Greene Stephen J, Hernandez Adrian F, Sun Jie-Lena, Metra Marco, Butler Javed, Ambrosy Andrew P, Ezekowitz Justin A, Starling Randall C, Teerlink John R, Schulte Phillip J, Voors Adriaan A, Armstrong Paul W, O'Connor Christopher M, Mentz Robert J
From the Division of Cardiology, Duke University Medical Center, Durham, NC (S.J.G., A.F.H., A.P.A., C.M.O., R.J.M.); Duke Clinical Research Institute, Durham, NC (A.F.H., J.-L.S., A.P.A., P.J.S., C.M.O., R.J.M.); Cardiology, University of Brescia, Italy (M.M.); Division of Cardiology, Stony Brook University, NY (J.B.); Canadian VIGOUR Center, University of Alberta, Edmonton, Canada (J.A.E., P.W.A.); Cleveland Clinic, OH (R.C.S.); Section of Cardiology, San Francisco Veterans Affairs Medical Center, School of Medicine, University of California San Francisco (J.R.T.); and Department of Cardiology, University Medical Center Groningen, The Netherlands (A.A.V.).
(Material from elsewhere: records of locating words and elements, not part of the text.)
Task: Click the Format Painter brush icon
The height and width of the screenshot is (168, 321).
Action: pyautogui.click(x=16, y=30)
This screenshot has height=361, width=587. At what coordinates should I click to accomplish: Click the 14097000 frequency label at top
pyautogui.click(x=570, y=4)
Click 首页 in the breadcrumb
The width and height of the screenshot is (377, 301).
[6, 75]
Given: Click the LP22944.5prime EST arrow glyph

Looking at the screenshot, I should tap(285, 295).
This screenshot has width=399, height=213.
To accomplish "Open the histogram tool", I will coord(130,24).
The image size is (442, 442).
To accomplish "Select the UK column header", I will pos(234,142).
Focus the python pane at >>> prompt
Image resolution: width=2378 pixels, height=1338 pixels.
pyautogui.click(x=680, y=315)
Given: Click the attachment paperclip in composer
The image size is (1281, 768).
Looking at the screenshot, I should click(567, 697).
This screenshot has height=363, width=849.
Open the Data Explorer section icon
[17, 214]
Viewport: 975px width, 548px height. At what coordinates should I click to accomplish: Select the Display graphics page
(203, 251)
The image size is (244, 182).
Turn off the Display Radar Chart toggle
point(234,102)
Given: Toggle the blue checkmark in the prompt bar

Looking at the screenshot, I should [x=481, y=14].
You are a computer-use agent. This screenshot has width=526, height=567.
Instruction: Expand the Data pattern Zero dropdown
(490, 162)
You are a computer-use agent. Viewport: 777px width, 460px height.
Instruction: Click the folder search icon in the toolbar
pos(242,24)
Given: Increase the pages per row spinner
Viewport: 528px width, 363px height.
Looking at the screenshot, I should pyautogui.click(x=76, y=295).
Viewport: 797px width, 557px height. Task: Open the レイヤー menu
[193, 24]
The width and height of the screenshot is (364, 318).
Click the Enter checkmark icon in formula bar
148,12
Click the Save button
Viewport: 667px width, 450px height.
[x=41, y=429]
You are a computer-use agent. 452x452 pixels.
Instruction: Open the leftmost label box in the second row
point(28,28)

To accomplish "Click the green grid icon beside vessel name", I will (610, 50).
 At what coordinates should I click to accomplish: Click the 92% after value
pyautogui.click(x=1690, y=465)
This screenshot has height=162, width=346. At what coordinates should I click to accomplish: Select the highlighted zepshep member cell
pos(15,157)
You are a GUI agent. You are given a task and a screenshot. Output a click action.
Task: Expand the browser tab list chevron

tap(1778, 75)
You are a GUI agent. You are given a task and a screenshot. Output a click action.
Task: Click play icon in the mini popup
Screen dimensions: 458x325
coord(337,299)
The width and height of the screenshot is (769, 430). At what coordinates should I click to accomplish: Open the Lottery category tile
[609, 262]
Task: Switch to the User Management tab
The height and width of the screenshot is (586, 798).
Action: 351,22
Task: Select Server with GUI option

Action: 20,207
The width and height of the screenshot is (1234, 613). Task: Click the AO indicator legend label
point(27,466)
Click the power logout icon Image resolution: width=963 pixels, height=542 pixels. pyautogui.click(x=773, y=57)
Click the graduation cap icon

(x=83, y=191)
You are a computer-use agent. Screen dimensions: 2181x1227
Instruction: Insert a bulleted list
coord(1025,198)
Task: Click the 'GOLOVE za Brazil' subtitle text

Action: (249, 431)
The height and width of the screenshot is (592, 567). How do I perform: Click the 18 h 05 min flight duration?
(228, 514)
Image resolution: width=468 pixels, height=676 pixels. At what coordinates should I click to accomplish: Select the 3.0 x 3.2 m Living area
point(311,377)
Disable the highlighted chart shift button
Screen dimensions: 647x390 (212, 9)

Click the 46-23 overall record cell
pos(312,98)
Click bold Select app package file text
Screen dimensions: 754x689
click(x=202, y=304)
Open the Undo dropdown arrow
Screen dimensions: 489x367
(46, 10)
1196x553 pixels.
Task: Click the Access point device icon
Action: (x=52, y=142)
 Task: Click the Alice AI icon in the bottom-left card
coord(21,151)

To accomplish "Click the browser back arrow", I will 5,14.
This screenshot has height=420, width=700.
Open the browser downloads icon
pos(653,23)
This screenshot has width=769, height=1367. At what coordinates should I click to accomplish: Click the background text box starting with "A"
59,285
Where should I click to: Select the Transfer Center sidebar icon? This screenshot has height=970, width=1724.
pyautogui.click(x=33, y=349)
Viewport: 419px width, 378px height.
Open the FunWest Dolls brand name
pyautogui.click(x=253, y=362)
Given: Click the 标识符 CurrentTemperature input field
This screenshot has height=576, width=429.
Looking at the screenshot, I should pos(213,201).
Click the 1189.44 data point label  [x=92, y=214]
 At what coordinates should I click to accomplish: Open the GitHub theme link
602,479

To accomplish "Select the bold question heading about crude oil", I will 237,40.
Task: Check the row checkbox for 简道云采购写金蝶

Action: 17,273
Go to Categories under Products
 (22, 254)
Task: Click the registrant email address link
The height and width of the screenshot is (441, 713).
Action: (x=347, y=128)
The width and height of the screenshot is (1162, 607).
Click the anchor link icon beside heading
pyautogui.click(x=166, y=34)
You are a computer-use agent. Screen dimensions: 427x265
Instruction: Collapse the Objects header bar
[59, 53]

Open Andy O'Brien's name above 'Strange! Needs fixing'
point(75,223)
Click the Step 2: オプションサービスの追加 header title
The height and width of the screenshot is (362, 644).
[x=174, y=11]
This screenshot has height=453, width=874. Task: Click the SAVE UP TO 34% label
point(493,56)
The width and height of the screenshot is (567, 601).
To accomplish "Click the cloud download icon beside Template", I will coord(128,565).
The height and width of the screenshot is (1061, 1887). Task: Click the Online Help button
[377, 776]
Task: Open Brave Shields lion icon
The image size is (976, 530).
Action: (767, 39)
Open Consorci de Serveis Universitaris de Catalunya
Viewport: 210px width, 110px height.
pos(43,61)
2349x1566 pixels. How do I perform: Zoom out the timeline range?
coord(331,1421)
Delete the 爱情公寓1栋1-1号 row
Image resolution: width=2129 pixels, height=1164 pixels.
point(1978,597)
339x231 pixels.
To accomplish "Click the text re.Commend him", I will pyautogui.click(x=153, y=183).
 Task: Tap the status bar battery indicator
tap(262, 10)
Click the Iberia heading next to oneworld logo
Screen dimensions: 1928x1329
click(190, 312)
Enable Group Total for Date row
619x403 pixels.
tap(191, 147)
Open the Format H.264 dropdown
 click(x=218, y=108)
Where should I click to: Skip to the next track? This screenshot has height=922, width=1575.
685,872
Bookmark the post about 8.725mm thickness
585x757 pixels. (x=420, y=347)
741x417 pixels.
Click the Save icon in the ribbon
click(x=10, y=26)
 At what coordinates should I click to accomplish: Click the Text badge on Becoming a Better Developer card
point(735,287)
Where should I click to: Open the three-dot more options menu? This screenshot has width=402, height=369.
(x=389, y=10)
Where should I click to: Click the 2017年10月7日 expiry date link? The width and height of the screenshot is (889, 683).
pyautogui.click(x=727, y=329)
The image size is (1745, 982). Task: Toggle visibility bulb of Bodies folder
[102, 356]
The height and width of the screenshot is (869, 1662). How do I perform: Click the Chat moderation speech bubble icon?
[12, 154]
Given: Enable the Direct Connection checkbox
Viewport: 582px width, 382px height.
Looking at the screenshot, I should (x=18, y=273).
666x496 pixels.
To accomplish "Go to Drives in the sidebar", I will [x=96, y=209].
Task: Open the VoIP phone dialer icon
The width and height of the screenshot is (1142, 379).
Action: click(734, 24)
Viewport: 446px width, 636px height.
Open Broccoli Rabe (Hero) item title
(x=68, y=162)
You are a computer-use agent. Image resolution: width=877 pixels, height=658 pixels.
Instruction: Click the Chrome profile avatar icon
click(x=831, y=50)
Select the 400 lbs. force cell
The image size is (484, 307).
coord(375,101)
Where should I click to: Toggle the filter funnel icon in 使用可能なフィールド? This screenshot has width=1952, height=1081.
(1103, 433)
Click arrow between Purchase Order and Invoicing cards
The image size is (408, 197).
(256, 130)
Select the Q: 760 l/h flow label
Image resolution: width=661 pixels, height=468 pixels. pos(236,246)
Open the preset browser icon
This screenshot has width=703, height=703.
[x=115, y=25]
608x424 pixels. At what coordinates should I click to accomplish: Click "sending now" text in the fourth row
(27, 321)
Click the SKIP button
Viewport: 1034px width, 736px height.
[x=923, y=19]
Circ Heart Fail. 2016 Sep;9(9). doi: 10.1161/CIRCHEARTFAILURE.116.002986.
Most international acute heart failure trials have failed to show benefit with respect to key end points. The impact of site enrollment and protocol execution on trial performance is unclear.
We assessed the impact of varying site enrollment volume among all 7141 acute heart failure patients from the ASCEND-HF trial (Acute Study of Clinical Effectiveness of Nesiritide in Decompensated Heart Failure). Overall, 398 sites enrolled ≥1 patient, and median enrollment was 12 patients (interquartile range, 5-23). Patients from high enrolling sites (>60 patients/site) tended to have lower ejection fraction, worse New York Heart Association functional class, and lower utilization of guideline-directed medical therapy but fewer comorbidities and lower B-type natriuretic peptide level. Every 10 patient increase (up to 100 patients) in site enrollment correlated with lower likelihood of protocol noncompletion (odds ratio, 0.93; 95% confidence interval [CI], 0.89-0.98). After adjustment, increasing site enrollment predicted higher risk of persistent dyspnea at 6 hours (per 10 patient increase: odds ratio 1.02; 95% CI, 1.01-1.03) but not at 24 hours (odds ratio, 0.99; 95% CI, 0.98-1.00). Higher site enrollment was independently associated with lower risk of 30-day death or rehospitalization (per 10 patient increase: odds ratio, 0.98, 95% CI, 0.96-0.99) but not 180-day mortality (hazard ratio, 0.99; 95% CI, 0.98-1.01). The influence of increasing site enrollment on clinical end points varied across geographic regions with strongest associations in Latin America and Asia-Pacific (all interaction P<0.01).
In this large, acute heart failure trial, site enrollment correlated with protocol completion and was independently associated with trial end points. Individual and regional site performance present challenges to be considered in design of future acute heart failure trials.
URL: http://www.clinicaltrials.gov. Unique identifier: NCT00475852.
大多数国际急性心力衰竭试验未能在关键终点上显示出获益。研究地点的入组情况和方案执行情况对试验结果的影响尚不清楚。
我们评估了急性失代偿性心力衰竭奈西立肽临床有效性急性研究(ASCEND-HF试验)中所有7141例急性心力衰竭患者不同研究地点入组数量的影响。总体而言,398个研究地点入组了≥1例患者,入组患者数量的中位数为12例(四分位间距为5-23例)。来自入组患者数量较多的研究地点(>60例/研究地点)的患者往往射血分数较低、纽约心脏协会心功能分级较差、指南指导的药物治疗使用率较低,但合并症较少且B型利钠肽水平较低。研究地点每增加10例入组患者(最多增加至100例),与方案未完成的可能性降低相关(比值比为0.93;95%置信区间[CI]为0.89-0.98)。调整后,研究地点入组患者数量增加预示6小时时持续性呼吸困难风险较高(每增加10例患者:比值比为1.02;95%CI为1.01-1.03),但24小时时并非如此(比值比为0.99;95%CI为0.98-1.00)。研究地点入组患者数量较多与30天死亡或再住院风险较低独立相关(每增加10例患者:比值比为0.98,95%CI为0.96-0.99),但与180天死亡率无关(风险比为0.99;95%CI为0.98-1.01)。研究地点入组患者数量增加对临床终点的影响在不同地理区域有所不同,在拉丁美洲和亚太地区关联最强(所有交互作用P<0.01)。
在这项大型急性心力衰竭试验中,研究地点入组情况与方案完成情况相关,且与试验终点独立相关。个体和区域研究地点的表现给未来急性心力衰竭试验的设计带来了挑战。